When something is synthetic, it is created or chemically synthesized. It is not naturally occurring. Synthetic hallucinogens are those that do not occur in nature but are created in a lab.
Synthetic hallucinogens can be synthesized from phenethylamine, a class of substances that act as stimulants. Sometimes, these drugs are created to circumvent federal drug laws. They are sometimes called new or novel psychoactive substances (NPS) or designer drugs.
With NPS, the idea is to create something that mimics the effects of a naturally occurring hallucinogen. Since they are new or novel, they aren’t explicitly illegal, which poses a significant challenge for law enforcement. Since they are new substances, many people take risks ingesting them.
Synthetic hallucinogens may come in several forms:
- Nasal inhalation
- Intravenous injection
- Sublingual or buccal absorption
There are also synthetic versions of other drugs, such as synthetic cannabinoids, synthetic stimulants, and synthetic depressants.
Synthetic vs. Natural Hallucinogens
Naturally occurring psychoactive substances, such as those found in certain fungi, plants, and animals, have long histories of use among Indigenous populations. Many of these substances are also finding new promise as treatments for mental health disorders like anxiety and depression.

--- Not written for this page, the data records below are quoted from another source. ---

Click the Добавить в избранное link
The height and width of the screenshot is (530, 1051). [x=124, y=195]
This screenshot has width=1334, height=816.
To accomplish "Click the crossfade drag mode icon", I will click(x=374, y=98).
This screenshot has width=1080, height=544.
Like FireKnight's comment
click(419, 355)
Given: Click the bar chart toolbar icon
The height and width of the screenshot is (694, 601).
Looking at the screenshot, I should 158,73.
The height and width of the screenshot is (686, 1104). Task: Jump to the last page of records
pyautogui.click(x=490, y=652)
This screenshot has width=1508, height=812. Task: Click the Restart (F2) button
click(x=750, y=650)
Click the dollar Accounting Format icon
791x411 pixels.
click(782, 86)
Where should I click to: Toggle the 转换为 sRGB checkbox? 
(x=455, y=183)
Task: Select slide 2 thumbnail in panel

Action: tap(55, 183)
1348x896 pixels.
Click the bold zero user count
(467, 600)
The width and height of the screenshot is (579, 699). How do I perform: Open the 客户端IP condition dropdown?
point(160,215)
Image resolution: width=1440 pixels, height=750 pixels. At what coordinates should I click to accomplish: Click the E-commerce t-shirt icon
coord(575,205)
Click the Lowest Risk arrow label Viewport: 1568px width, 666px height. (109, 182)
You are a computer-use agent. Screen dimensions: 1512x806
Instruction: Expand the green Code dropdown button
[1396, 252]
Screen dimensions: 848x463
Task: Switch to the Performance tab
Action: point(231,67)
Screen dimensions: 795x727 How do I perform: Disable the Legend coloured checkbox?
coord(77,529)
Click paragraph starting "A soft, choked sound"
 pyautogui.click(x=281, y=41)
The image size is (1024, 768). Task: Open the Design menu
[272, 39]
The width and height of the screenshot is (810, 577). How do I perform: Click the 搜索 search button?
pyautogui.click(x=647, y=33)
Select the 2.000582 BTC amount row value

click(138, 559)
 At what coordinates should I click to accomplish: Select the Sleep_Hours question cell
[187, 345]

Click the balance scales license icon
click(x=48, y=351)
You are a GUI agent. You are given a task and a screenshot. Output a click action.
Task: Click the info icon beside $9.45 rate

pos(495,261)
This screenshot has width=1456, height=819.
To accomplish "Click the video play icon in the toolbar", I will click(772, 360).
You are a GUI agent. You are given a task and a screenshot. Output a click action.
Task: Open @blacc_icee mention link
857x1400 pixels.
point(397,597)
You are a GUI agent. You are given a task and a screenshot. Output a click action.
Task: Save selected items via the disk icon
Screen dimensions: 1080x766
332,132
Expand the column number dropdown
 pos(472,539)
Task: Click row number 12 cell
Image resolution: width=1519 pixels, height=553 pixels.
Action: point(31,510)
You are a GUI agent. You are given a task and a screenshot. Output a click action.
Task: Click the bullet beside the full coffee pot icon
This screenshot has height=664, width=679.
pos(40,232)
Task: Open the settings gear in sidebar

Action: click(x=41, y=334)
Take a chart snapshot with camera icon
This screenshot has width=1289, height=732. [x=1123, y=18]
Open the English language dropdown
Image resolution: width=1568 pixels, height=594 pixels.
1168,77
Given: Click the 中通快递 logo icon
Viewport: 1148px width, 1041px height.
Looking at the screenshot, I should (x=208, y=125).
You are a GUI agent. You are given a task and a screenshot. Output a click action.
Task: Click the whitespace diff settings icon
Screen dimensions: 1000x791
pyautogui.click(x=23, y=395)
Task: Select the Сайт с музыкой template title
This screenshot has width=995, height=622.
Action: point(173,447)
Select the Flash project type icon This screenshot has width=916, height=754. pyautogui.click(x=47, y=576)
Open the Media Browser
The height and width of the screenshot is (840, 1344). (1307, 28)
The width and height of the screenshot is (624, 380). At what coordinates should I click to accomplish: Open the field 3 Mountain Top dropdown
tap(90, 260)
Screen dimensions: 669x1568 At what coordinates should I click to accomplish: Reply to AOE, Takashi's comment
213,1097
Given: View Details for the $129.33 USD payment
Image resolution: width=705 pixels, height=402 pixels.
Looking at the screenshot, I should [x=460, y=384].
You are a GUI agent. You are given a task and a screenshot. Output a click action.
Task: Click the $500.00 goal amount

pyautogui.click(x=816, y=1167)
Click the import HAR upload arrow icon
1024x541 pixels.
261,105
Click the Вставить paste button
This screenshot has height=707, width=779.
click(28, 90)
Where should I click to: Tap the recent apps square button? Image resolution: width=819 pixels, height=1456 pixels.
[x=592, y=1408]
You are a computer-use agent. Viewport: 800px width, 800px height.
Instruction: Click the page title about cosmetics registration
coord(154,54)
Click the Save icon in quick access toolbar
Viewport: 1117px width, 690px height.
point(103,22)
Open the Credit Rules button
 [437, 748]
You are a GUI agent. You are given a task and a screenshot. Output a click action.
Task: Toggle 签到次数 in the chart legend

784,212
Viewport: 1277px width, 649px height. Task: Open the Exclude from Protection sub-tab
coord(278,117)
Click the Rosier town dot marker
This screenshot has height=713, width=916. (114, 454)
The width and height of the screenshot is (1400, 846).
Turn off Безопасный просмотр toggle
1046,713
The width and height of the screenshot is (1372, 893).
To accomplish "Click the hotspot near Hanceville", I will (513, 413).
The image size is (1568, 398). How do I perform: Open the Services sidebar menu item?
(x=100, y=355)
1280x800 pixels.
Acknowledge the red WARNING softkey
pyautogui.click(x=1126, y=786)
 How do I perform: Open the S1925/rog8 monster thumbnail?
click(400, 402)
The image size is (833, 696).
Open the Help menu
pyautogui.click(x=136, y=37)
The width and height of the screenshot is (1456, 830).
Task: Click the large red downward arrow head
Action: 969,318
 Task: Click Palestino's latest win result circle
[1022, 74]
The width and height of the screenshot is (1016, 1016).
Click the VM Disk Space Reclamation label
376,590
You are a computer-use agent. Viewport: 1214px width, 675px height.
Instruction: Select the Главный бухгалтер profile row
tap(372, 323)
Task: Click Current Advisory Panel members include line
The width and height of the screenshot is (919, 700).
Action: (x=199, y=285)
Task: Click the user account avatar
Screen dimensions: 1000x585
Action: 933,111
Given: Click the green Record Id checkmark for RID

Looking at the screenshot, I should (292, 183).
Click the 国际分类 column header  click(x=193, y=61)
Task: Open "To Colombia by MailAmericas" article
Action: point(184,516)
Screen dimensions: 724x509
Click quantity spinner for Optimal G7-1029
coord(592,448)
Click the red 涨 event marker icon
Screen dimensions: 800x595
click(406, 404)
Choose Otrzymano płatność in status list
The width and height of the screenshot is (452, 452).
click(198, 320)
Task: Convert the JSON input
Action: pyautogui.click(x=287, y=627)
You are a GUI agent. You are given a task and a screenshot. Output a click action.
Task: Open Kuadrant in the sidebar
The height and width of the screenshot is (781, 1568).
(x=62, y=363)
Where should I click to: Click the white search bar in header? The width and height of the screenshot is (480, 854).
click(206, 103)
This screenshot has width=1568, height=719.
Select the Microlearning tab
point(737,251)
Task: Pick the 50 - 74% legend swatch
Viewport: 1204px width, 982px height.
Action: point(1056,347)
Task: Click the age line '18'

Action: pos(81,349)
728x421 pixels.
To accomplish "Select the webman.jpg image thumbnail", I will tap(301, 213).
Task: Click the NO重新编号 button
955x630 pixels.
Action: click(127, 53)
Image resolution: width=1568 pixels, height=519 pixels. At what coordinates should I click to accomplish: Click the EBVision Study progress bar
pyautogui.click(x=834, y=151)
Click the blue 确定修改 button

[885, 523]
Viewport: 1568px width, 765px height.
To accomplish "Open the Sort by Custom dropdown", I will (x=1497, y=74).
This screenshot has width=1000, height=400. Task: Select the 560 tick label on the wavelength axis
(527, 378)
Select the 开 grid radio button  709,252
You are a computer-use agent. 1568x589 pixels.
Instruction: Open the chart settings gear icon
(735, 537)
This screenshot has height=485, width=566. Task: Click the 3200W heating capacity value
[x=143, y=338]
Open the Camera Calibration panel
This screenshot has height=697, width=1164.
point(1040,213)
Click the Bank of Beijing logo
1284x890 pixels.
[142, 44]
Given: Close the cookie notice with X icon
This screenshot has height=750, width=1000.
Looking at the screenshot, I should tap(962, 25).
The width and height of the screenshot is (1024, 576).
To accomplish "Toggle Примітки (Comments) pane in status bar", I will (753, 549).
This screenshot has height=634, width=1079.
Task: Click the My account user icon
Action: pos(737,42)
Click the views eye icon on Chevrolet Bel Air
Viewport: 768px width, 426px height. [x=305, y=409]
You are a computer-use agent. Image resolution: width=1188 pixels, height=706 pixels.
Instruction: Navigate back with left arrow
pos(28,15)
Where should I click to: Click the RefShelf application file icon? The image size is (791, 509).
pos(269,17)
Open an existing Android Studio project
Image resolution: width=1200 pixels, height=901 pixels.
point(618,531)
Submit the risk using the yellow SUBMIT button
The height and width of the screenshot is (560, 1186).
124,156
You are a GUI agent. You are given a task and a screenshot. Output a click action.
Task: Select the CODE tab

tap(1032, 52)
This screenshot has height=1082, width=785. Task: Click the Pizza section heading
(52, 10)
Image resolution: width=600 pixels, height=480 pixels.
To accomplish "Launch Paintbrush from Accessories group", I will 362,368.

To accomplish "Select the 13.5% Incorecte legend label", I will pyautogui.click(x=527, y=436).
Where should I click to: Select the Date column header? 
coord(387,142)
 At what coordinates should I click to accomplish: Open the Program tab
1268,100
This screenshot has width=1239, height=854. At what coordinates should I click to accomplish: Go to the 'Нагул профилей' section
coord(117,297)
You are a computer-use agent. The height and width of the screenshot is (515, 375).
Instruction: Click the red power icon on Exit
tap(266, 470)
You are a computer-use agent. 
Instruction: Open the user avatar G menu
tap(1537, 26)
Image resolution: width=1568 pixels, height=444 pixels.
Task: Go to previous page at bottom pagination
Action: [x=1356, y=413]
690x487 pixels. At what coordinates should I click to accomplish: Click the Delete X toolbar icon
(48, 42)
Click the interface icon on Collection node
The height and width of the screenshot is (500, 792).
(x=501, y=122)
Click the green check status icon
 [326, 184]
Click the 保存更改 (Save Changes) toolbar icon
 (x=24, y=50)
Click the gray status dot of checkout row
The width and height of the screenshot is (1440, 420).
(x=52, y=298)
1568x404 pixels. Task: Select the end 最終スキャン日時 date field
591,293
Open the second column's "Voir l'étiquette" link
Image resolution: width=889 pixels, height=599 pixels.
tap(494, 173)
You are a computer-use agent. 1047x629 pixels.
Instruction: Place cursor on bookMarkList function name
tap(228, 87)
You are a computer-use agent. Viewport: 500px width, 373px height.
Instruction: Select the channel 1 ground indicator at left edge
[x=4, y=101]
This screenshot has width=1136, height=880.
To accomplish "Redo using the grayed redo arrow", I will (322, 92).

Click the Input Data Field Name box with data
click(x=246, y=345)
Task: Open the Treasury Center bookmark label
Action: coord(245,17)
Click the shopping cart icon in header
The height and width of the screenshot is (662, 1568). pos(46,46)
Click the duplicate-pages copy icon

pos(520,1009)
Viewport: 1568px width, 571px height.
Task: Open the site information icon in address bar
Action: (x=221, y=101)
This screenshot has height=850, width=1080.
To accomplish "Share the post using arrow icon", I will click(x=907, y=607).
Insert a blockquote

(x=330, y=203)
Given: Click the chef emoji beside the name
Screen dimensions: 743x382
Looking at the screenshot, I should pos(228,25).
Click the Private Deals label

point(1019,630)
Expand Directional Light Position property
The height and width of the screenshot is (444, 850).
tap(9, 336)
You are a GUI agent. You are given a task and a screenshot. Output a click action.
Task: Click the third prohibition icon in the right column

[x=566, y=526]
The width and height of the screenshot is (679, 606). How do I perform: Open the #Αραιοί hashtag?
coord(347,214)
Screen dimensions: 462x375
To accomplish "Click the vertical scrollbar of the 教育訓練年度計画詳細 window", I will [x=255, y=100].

Examples of natural hallucinogens include:
- DMT: Found in the plants used to make the psychoactive brew Ayahuasca
- Psilocybin: Found in psychoactive (or “magic”) mushrooms
- 5-MeO-DMT: Found in plants and the secretions of the Colorado River toad
- Mescaline: The psychoactive ingredient in peyote and San Pedro cacti
Synthetic hallucinogens do not have the same potential medical applications as natural hallucinogens. And unlike natural hallucinogens’, they are not informed by thousands of years of traditional use.